Hace poco estando en Santa Cruz en casa de mis primos, cerca de la
Plaza de San Francisco, se coló por la ventana un sonido que había pensado no
oír nunca más: la música de un afilador. Me asomé deprisa esperando ver, igual
que en una escena de tiempos pasados, a las mujeres corriendo y llevándole
tijeras y cuchillos. Pero no vi a nadie y la música se iba alejando cada vez
más. ¿Sería realmente un afilador?
El sonido me dejó pensando en los oficios desaparecidos. En el limpiabotas de
Santa Cruz de La Palma que, cuando ganaba lo necesario para comer ese día, se
iba alegremente a su casa, así fueran las 10 de la mañana. En la vendedora de
pasteles que venía a mi casa de vez en cuando, precedida en la escalera por el
aroma delicioso de rosquetes, galletas y bizcochones. En una amiga de mi madre
que, con dedos ágiles, hacía encaje de bolillos para las dotes. En las señoras
que iban a planchar o a zurcir o a hacer la manicura a algunas casas una vez a
la semana. En las lecheras, caminando por las calles con la cántara en la
cabeza, erguidas y serias. En los pescadores que vendían su pesca en la playa
nada más recogerla del mar. En el latonero, que en el garaje de su casa te
hacía, por ejemplo, de un día para otro, un cacharro para asar castañas…

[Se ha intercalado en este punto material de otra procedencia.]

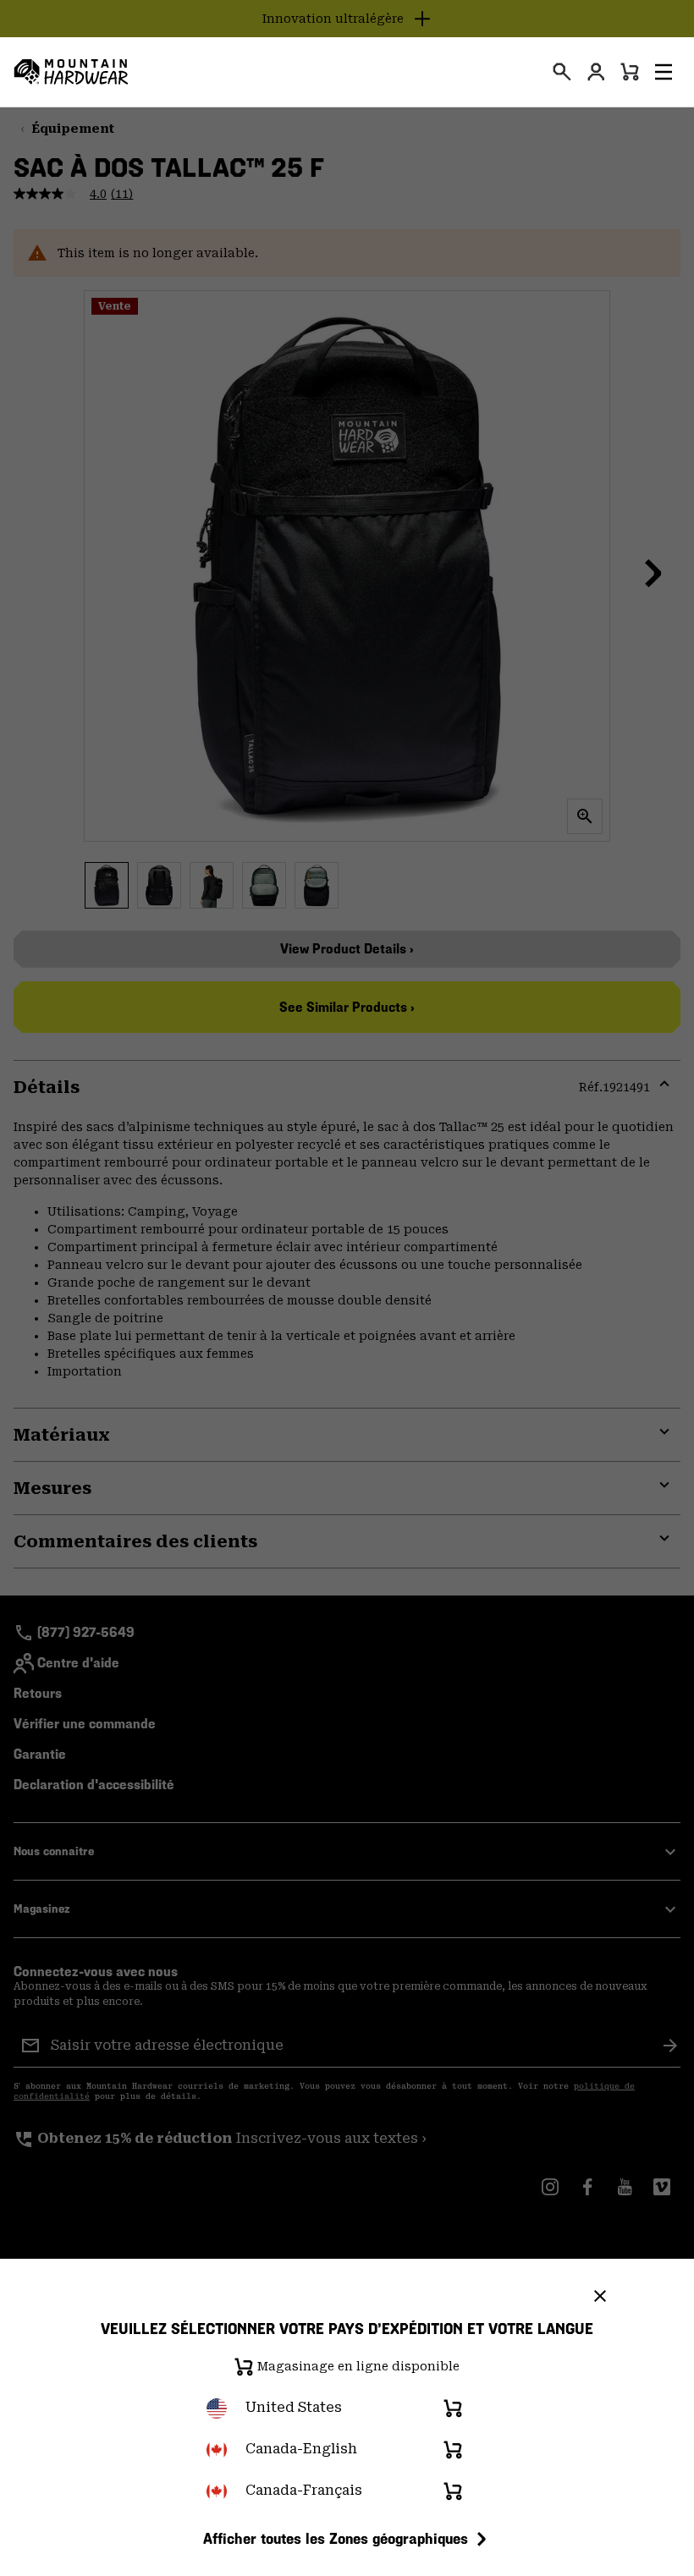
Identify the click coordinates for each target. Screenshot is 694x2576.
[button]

Supongo que todos ellos pertenecían a lo que se ha llamado “economía
sumergida” y que sus ganancias eran en “dinero negro”. Y me acordé de que yo,
durante toda la carrera, formé parte de ese grupo delictivo porque gané un
dinero extra, del que no di cuenta a nadie, dando clases particulares de
matemáticas, lengua, latín o griego.
No creo que la solución a la crisis actual venga por ese lado, la verdad,
pero sí que es importante para salir de ella la creatividad y el ingenio, la
habilidad y el amor por las cosas bien hechas, el saber hacer y el sentido común
que todas esas personas tenían para salir adelante en tiempos que fueron más
difíciles.
Y a lo mejor de todas esas cosas era de lo que me hablaba aquella música que
se iba perdiendo por las calles de Santa Cruz. Tal vez en sus notas estaba
entretejida la esperanza.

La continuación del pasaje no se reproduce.